BlackBerry puts itself up for sale - uladzislau
http://theglobeandmail.com/report-on-business/blackberry-says-it-is-exploring-strategic-alternatives/article13708618/
======
HorizonXP
As an Android developer by day, and a BlackBerry developer by night, it
boggles my mind why everyone thinks BB10 is crap, and that no one wants it.

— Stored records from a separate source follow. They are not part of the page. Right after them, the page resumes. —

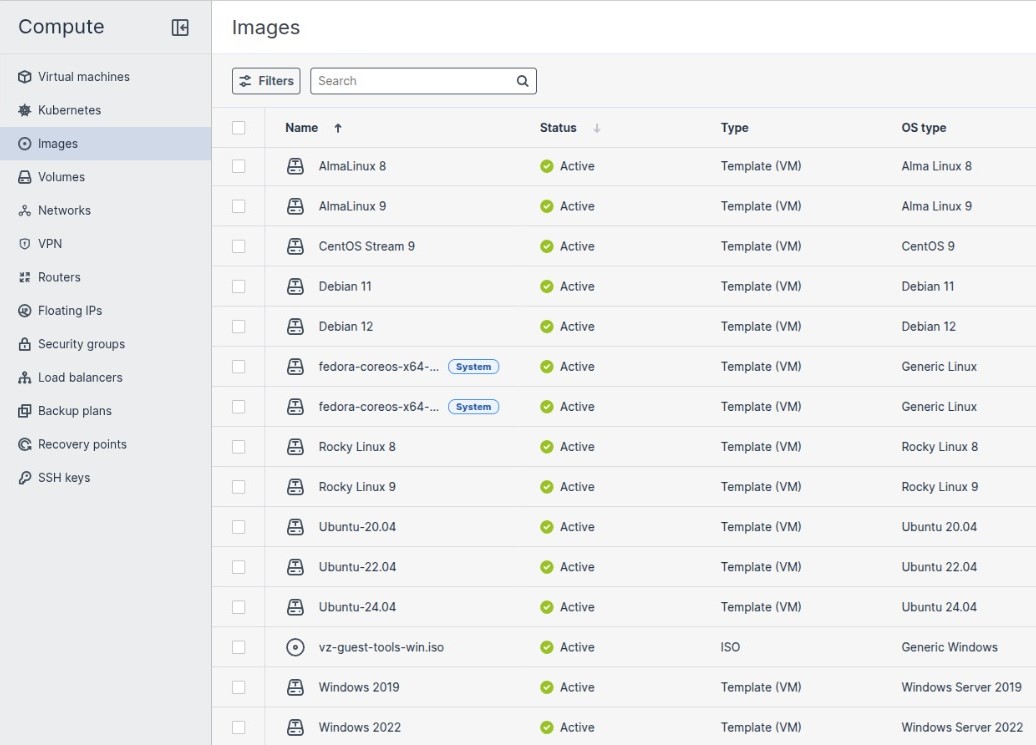
Task: Click the System badge on first fedora-coreos
Action: coord(473,367)
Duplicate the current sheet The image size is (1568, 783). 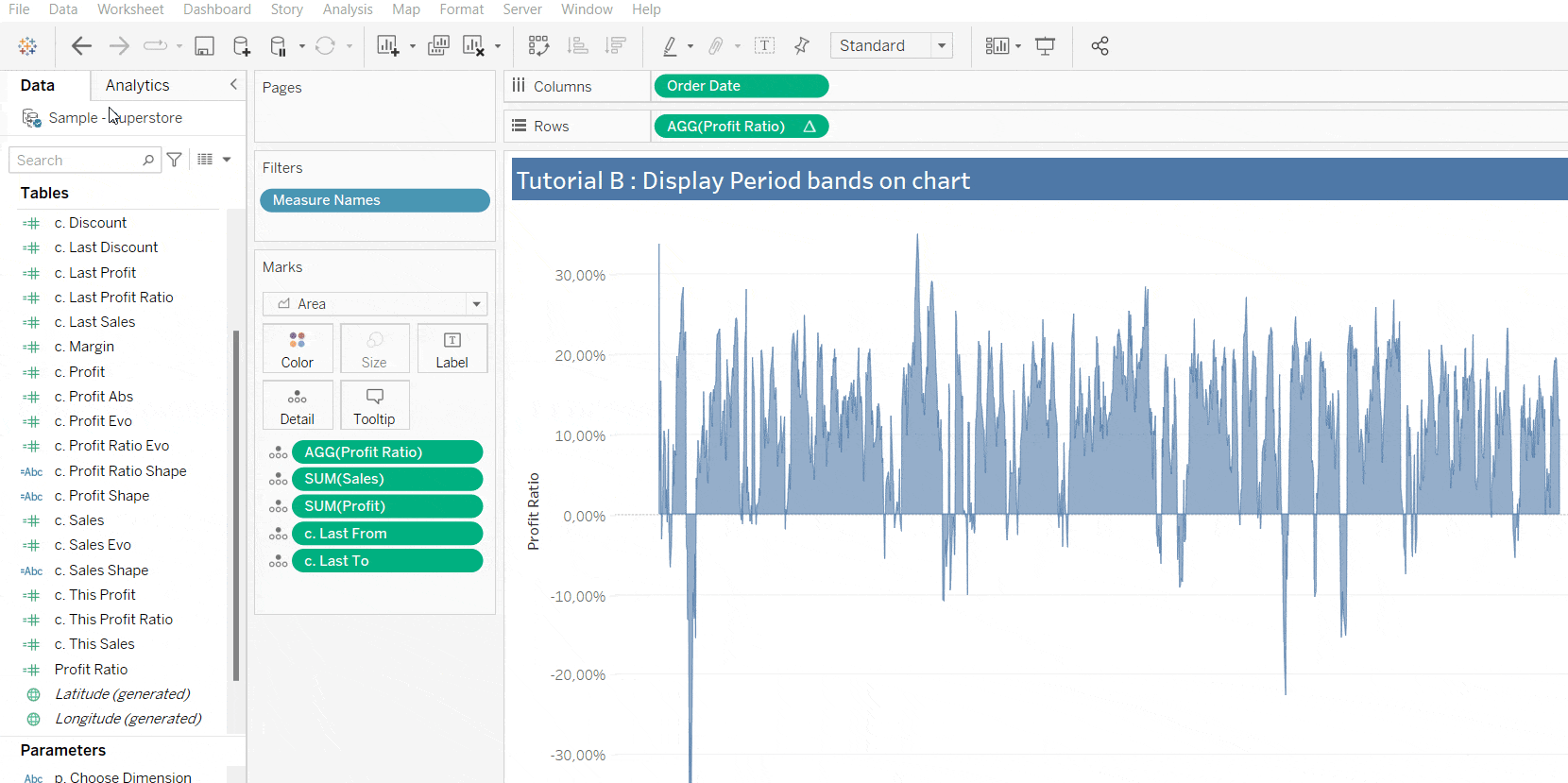[x=438, y=46]
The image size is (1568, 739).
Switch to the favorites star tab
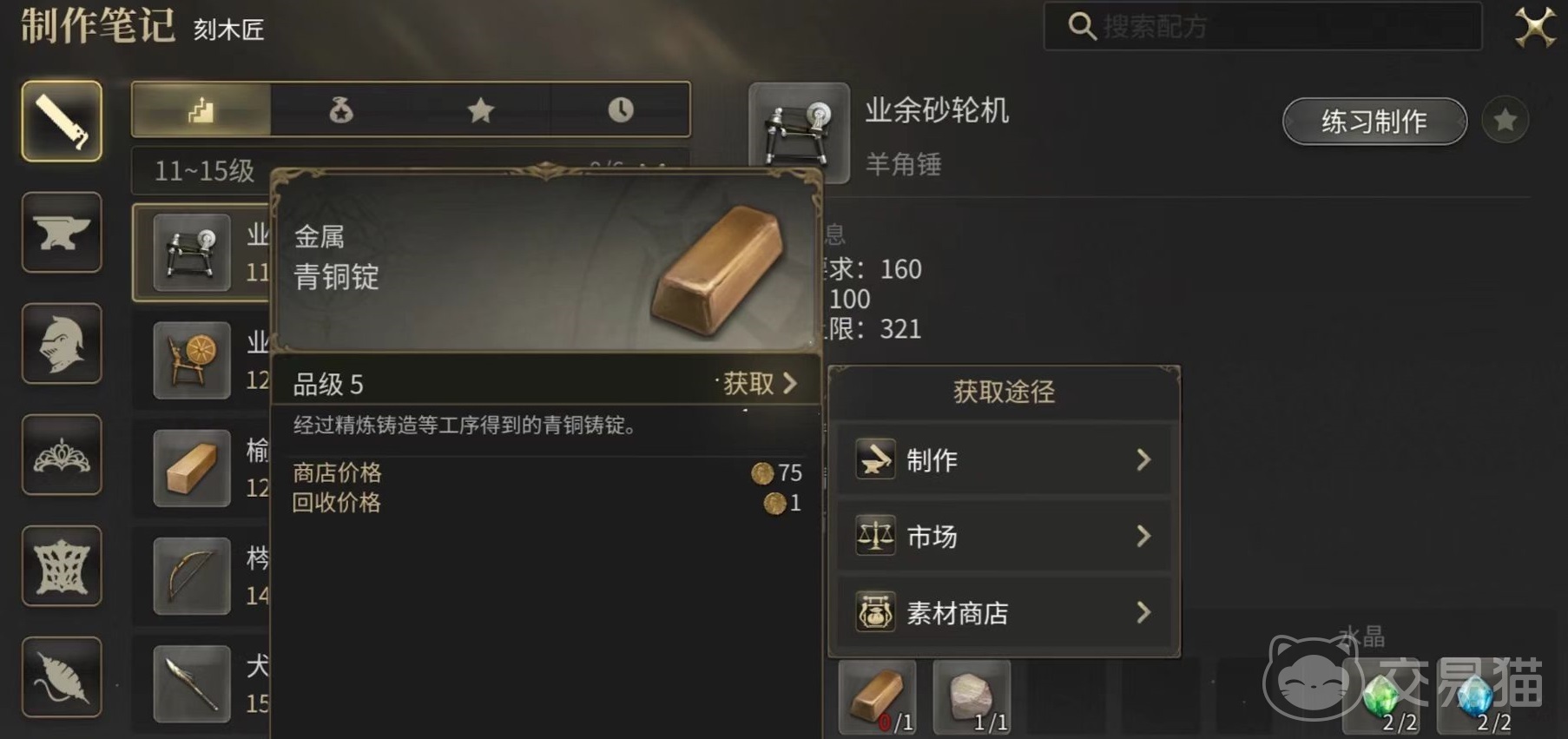[480, 109]
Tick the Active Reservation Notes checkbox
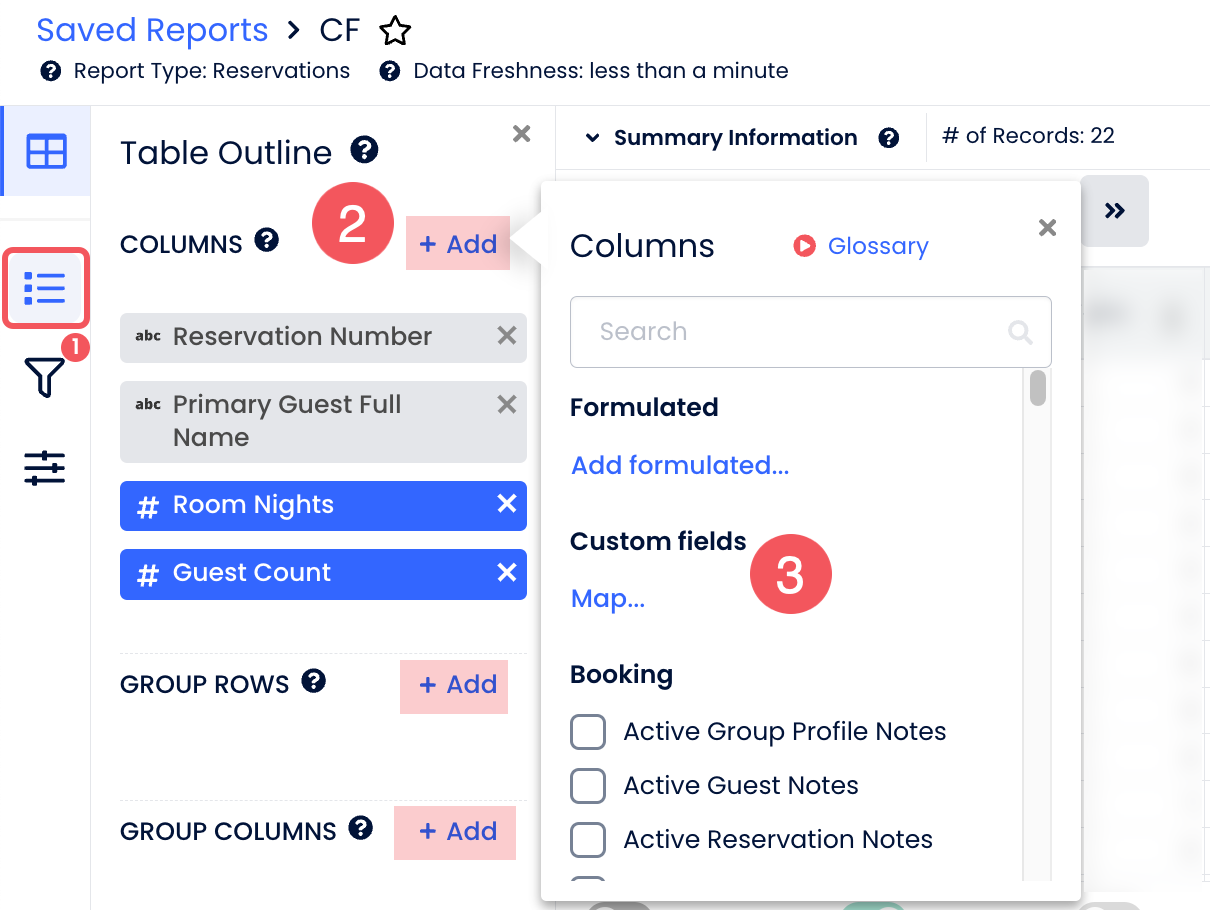Screen dimensions: 1210x910 pyautogui.click(x=588, y=840)
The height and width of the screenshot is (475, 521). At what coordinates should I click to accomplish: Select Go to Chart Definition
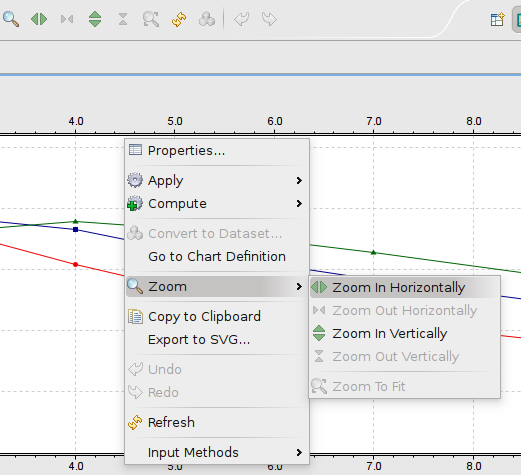pyautogui.click(x=217, y=256)
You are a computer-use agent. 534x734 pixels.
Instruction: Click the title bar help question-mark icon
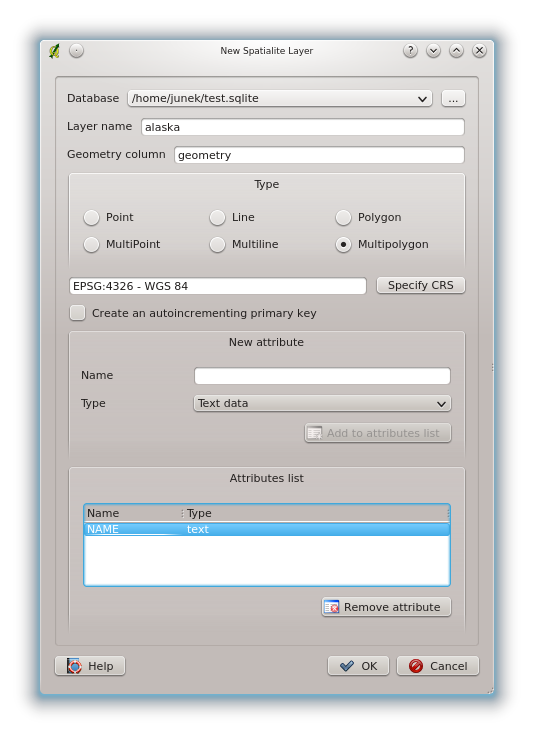410,51
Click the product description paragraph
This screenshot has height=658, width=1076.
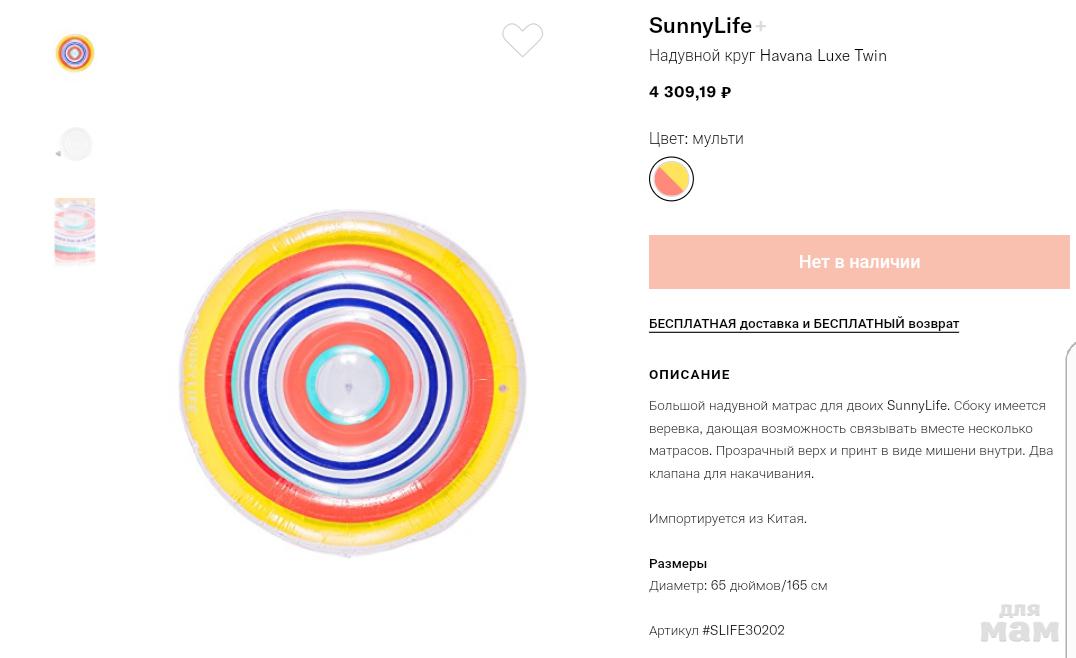point(850,439)
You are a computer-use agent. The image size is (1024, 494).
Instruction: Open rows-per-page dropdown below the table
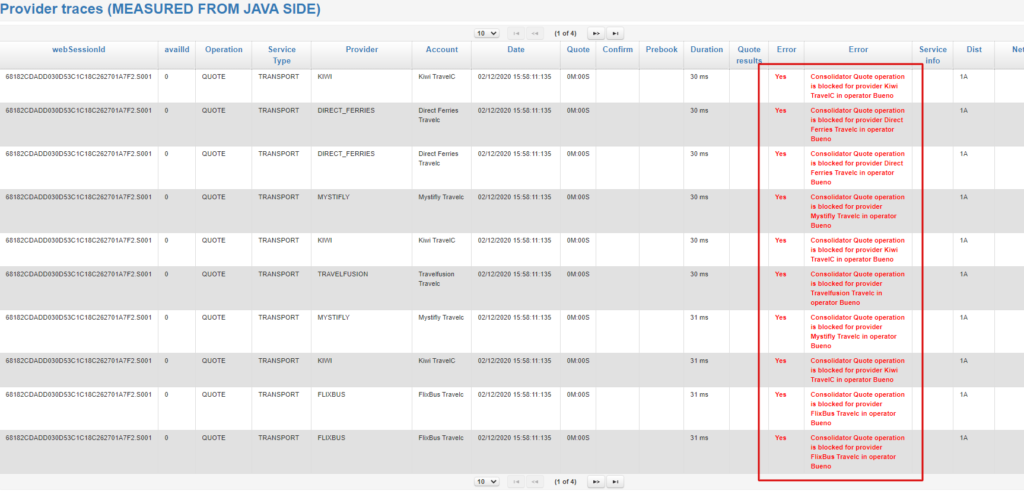pyautogui.click(x=486, y=482)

Spend 1 week with a BlackBerry Z10 or Q10, and you'll see how great it
actually is in comparison to other platforms. Spend some time developing an
app for it in Qt and Cascades, and you'll see how great it is to develop for,
in comparison to other platforms.

People also need to realize that this isn't RIM; that company was big,
sluggish, and full of idiots running it. BlackBerry is a much different
company now. They're very humbled, and willing to listen to their customers
and developers. As an example, I was looking at their Bluetooth APIs a few
months ago, trying to figure out how to do out-of-band (OOB) pairing for a
client. The APIs existed, but they were marked internal-use-only. I contacted
their developer relations team, who put me in touch with the engineers so I
could explain my use case. They said they'd review it and let me know. Lo and
behold, in the new 10.2 beta SDK, those APIs are now available for all
developers to use. It's one anecdotal example, but talk to others in the
community and you'll hear many more like it.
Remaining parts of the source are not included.